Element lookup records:
****************

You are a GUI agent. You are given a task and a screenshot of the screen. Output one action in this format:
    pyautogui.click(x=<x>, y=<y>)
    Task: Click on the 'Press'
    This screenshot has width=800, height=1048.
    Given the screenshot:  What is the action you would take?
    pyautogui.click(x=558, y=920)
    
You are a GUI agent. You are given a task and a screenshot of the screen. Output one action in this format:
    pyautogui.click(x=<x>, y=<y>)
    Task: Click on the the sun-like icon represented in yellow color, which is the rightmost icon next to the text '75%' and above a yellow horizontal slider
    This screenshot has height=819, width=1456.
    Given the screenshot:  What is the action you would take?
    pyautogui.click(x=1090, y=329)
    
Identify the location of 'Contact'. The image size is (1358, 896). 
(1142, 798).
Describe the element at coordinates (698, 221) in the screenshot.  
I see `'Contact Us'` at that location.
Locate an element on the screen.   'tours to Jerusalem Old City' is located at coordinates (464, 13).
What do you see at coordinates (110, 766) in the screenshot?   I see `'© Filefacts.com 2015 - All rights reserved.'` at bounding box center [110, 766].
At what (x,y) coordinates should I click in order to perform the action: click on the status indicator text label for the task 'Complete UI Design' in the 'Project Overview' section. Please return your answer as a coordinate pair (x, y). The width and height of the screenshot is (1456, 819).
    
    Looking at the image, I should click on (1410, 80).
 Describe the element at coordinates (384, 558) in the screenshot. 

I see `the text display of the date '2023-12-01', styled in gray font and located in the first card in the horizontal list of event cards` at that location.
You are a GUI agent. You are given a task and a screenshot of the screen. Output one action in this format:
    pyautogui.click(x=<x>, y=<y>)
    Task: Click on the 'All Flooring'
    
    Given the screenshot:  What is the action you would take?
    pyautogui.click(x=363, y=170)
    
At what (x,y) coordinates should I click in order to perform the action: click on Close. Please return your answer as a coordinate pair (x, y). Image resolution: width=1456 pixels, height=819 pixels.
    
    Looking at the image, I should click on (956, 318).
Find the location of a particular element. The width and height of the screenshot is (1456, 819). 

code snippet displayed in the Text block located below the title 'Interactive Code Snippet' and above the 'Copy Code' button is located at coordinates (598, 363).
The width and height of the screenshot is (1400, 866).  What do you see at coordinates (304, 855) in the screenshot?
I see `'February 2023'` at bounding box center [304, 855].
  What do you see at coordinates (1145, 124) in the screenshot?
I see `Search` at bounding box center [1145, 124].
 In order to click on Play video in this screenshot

****************

### Short exercise:
List every line of the listing above that contains the string "bounding".

### Answer for this exercise:
What do you see at coordinates (110, 766) in the screenshot?   I see `'© Filefacts.com 2015 - All rights reserved.'` at bounding box center [110, 766].
I see `'February 2023'` at bounding box center [304, 855].
I see `Search` at bounding box center [1145, 124].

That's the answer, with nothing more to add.